**EXERCISE PROMPT:**
Every entry below should be returned exactly as it appears, with pictures left out.

(Saved entries)
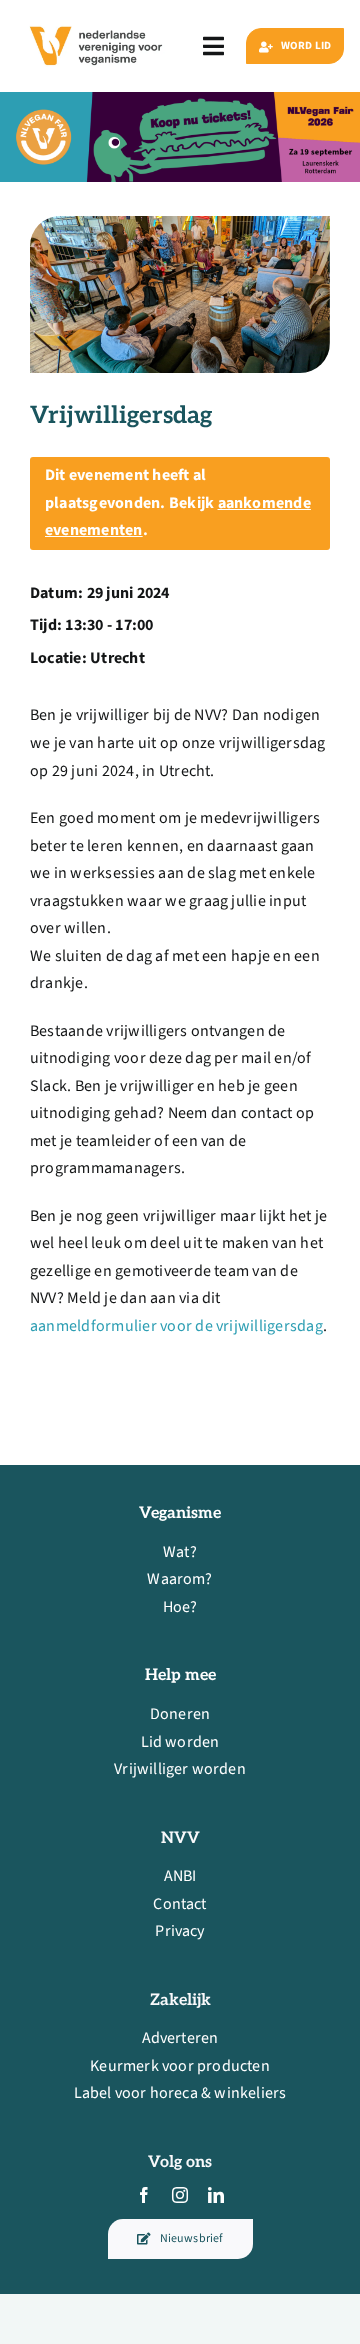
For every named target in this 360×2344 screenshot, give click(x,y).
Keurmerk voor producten (180, 2066)
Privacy (179, 1931)
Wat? (180, 1552)
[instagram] (180, 2195)
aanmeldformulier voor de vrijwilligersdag (176, 1326)
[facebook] (144, 2195)
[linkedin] (216, 2195)
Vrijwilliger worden (180, 1769)
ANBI (180, 1876)
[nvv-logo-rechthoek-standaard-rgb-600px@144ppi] (97, 22)
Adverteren (180, 2038)
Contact (179, 1904)
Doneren (180, 1714)
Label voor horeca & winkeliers (180, 2093)
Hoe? (180, 1607)
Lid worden (180, 1742)
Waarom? (179, 1579)
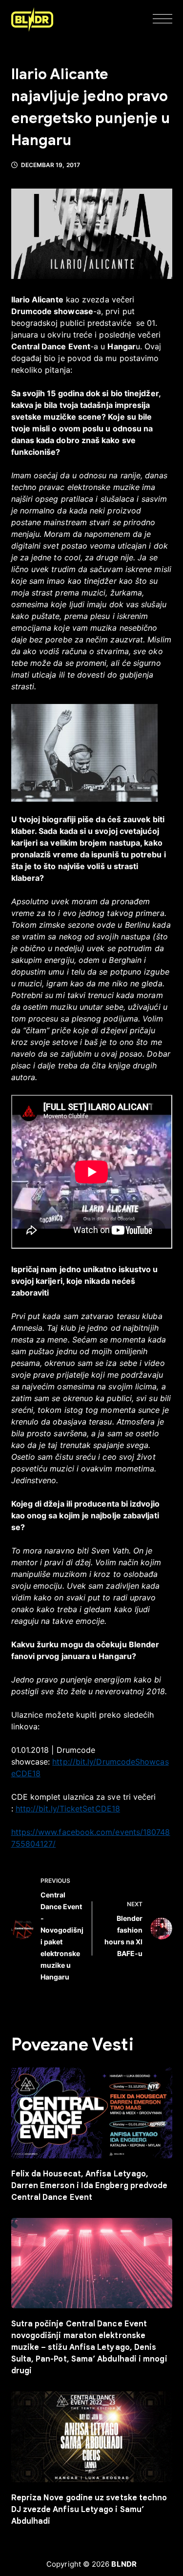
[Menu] (162, 19)
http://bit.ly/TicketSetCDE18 (68, 1808)
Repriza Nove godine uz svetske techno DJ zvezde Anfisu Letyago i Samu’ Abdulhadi (89, 2509)
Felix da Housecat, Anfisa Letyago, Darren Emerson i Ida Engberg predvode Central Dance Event (89, 2185)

**EXERCISE OUTPUT:**
For every named target in this 360×2344 screenshot, give click(x,y).
Keurmerk voor producten (180, 2066)
Privacy (179, 1931)
Wat? (180, 1552)
[instagram] (180, 2195)
aanmeldformulier voor de vrijwilligersdag (176, 1326)
[facebook] (144, 2195)
[linkedin] (216, 2195)
Vrijwilliger worden (180, 1769)
ANBI (180, 1876)
[nvv-logo-rechthoek-standaard-rgb-600px@144ppi] (97, 22)
Adverteren (180, 2038)
Contact (179, 1904)
Doneren (180, 1714)
Label voor horeca & winkeliers (180, 2093)
Hoe? (180, 1607)
Lid worden (180, 1742)
Waarom? (179, 1579)
[Menu] (162, 19)
http://bit.ly/TicketSetCDE18 (68, 1808)
Repriza Nove godine uz svetske techno DJ zvezde Anfisu Letyago i Samu’ Abdulhadi (89, 2509)
Felix da Housecat, Anfisa Letyago, Darren Emerson i Ida Engberg predvode Central Dance Event (89, 2185)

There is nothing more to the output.